Ok, to start things off I need to say that I get a little heated VERY easily. My dad just got his life together a few years ago from heavy drinking and drug use and has fully severed all associates and paths to lead him down that with path with certain people again. My mom divorced him from drinking actions and now, out the mercy of my mom, I get picked up Friday-Sunday to spend time with him. My dad is always consoling when i have a problem, for a short while. If i talk about a problem he goes off getting pissed, raising his voice and almost like he's gonna smack me, which he never did, ever. If I do something bad like coming home late on Halloween because of safeguarding, defending, and fighting for these small kids in my neighborhood he brings out the worst in me by bringing up old situations only in front of people or in the car when we have long drives home. He picks on everything about me, my faults, my temper, my getting a B in science and even what time I wake up on a rest day. If I try to talk to him a out it he shuts me up and gets more angry. He's like "I don't have to listen to you because I'm the father so you sit and listen kid.'' Today he's coming over to yell at me because I fell asleep at 12 'o clock last night. I can't release my anger, not in this house, the garage, or anyplace in this neighborhood.

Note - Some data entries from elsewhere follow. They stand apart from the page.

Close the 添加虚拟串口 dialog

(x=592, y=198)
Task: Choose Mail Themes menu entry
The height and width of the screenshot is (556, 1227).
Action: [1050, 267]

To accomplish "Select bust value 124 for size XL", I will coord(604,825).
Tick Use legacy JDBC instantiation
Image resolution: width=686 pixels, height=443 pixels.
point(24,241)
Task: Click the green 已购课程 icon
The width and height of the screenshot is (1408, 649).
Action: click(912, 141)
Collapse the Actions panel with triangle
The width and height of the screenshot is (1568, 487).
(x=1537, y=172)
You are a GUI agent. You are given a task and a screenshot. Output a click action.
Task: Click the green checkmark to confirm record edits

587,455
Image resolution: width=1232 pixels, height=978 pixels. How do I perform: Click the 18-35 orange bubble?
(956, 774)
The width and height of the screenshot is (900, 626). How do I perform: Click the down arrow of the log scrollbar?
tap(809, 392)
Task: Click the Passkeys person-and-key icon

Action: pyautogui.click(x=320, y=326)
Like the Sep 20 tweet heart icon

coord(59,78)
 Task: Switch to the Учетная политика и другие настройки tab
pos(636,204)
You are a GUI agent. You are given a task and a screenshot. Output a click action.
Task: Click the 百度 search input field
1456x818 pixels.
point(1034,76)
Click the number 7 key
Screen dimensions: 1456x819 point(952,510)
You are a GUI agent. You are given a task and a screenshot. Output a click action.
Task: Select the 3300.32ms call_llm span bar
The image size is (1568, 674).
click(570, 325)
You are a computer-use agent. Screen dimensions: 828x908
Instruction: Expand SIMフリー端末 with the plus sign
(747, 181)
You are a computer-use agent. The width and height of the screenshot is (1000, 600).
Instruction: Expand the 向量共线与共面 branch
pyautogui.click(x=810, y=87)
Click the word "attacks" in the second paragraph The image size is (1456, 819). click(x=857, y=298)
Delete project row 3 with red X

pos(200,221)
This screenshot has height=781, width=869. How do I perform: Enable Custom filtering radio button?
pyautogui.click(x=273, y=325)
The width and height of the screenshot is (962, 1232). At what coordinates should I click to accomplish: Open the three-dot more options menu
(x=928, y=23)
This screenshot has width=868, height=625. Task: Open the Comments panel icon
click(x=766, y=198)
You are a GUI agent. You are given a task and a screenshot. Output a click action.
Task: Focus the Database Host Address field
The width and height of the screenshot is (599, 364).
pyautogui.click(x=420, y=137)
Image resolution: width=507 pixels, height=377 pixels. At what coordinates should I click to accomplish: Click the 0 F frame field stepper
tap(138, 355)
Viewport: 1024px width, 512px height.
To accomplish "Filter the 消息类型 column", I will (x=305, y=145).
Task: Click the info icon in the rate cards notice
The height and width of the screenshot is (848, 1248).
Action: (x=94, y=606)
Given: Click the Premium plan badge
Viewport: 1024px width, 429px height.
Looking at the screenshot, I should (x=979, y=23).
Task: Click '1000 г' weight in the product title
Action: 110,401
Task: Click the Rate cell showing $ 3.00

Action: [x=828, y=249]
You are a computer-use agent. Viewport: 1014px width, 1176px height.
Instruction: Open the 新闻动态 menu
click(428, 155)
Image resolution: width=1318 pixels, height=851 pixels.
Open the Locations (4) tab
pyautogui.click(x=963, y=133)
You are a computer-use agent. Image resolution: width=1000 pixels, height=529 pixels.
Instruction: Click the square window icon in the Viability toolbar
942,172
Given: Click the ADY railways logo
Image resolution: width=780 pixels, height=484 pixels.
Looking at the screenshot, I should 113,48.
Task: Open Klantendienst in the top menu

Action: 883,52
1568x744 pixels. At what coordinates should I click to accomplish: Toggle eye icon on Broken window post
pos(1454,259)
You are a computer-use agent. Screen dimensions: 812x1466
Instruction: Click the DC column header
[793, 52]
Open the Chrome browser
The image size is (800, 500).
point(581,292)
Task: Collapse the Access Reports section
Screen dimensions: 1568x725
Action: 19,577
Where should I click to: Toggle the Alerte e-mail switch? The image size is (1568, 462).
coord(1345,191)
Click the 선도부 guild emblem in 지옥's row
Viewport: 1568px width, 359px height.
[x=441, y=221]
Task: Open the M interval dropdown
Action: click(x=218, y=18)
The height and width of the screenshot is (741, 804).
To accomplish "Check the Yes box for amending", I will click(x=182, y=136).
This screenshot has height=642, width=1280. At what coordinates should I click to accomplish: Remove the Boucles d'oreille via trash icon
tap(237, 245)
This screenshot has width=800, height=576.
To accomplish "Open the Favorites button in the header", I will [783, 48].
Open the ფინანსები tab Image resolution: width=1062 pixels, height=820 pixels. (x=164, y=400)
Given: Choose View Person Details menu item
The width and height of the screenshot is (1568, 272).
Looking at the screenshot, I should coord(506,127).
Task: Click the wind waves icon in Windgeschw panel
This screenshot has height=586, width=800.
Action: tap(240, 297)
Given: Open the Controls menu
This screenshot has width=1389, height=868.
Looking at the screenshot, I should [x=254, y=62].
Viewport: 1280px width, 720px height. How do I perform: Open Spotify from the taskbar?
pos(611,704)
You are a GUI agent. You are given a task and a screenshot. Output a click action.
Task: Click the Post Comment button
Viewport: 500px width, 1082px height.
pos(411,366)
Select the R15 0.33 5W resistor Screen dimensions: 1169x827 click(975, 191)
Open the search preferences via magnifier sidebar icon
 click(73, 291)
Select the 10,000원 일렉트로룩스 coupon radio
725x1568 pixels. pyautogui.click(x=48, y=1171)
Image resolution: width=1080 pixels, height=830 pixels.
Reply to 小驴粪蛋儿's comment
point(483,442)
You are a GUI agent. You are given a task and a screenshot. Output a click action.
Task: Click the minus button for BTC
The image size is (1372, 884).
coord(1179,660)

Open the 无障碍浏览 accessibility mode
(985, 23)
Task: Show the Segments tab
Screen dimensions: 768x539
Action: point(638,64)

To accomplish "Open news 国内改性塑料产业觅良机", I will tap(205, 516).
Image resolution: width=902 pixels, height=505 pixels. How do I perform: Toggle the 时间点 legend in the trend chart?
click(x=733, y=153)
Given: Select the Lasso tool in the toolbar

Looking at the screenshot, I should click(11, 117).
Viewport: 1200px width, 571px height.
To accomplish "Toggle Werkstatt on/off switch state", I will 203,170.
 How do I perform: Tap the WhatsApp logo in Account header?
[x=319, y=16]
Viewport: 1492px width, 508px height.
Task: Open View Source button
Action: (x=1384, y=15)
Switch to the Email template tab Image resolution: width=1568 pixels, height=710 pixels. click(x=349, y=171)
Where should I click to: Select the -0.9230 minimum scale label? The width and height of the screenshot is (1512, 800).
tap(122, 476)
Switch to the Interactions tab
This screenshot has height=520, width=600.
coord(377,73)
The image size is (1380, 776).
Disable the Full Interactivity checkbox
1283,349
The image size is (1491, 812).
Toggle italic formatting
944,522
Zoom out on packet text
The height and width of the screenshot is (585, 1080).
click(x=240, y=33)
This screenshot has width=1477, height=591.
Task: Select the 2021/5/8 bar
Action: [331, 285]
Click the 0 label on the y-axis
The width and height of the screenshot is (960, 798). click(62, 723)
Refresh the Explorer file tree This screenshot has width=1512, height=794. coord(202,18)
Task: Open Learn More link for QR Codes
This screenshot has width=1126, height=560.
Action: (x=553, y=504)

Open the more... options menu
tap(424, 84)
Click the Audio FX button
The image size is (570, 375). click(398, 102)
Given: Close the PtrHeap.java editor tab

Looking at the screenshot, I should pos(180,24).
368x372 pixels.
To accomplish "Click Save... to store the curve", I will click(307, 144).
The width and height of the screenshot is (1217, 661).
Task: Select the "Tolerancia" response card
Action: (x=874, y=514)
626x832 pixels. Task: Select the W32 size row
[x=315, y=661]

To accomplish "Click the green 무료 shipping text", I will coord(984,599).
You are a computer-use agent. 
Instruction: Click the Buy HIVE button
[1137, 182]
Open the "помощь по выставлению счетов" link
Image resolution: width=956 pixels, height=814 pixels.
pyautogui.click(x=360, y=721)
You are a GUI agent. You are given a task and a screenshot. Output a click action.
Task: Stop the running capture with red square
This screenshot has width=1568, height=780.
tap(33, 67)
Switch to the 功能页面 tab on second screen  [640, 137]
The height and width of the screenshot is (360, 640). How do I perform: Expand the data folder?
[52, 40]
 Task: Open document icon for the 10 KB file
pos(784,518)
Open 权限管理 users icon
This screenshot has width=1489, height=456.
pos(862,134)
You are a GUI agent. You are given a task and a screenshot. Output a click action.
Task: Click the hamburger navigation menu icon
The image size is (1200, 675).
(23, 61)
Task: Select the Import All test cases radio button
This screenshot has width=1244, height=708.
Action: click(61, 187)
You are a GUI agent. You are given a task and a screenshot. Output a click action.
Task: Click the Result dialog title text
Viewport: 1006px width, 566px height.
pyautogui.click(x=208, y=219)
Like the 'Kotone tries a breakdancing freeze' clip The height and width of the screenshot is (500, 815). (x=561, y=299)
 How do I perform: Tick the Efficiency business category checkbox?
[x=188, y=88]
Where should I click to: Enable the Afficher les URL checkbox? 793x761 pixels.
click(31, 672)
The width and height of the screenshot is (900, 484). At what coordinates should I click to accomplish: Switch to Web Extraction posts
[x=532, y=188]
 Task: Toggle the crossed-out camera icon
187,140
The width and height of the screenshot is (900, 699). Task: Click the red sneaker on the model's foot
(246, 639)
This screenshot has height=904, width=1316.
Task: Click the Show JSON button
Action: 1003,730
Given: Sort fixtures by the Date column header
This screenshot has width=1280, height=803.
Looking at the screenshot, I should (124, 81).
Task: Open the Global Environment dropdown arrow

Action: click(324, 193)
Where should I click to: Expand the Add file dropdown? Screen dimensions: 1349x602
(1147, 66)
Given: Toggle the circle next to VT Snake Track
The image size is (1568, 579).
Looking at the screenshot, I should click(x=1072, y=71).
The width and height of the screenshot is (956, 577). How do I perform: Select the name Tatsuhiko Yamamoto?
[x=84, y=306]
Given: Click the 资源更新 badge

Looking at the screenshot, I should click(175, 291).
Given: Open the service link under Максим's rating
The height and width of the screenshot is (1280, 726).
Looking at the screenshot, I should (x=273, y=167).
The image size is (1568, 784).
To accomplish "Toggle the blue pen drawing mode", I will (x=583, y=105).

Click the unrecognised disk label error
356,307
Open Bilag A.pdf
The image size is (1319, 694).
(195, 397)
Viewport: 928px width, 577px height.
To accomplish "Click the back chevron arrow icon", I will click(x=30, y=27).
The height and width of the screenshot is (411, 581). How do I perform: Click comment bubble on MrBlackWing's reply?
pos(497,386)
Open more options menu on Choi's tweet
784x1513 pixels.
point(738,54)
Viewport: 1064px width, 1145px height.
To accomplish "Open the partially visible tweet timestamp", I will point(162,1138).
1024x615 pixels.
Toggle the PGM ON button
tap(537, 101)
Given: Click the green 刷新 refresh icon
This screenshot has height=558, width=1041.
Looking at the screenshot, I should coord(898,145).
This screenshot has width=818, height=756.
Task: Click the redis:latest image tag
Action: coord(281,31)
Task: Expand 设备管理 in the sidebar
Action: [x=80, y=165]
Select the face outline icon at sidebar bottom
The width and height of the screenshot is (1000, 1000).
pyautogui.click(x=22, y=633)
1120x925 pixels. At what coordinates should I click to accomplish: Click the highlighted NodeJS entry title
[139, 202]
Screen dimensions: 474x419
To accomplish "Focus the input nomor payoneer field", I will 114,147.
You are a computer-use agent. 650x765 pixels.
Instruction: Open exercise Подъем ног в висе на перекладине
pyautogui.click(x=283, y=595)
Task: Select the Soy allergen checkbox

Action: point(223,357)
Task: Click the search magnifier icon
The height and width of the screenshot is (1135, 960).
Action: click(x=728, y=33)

I get so worked up i can't even take off my shorts without thinking about how stupid I am for getting into those conversations. My fists are more than ready to go with whoever ticks me off just a little and I don't want to be like that. Again, he only angers me in the car alone or in front of people like relatives or visitors and it gets awkward. What should I do so I don't break something or smash someone. I just want to rip this laptop in half so badly right now.



Answers


bella
731 days ago
Hi - sorry you're struggling with your dad and feeling angry. Its natural to feel repressed anger when you're forced to stifle your feelings. How old are you? Since he has the attitude you should just listen and not have an opinion, I think writing him a letter might help. You can also ask how he was raised - if he was raised this way he might think its fine.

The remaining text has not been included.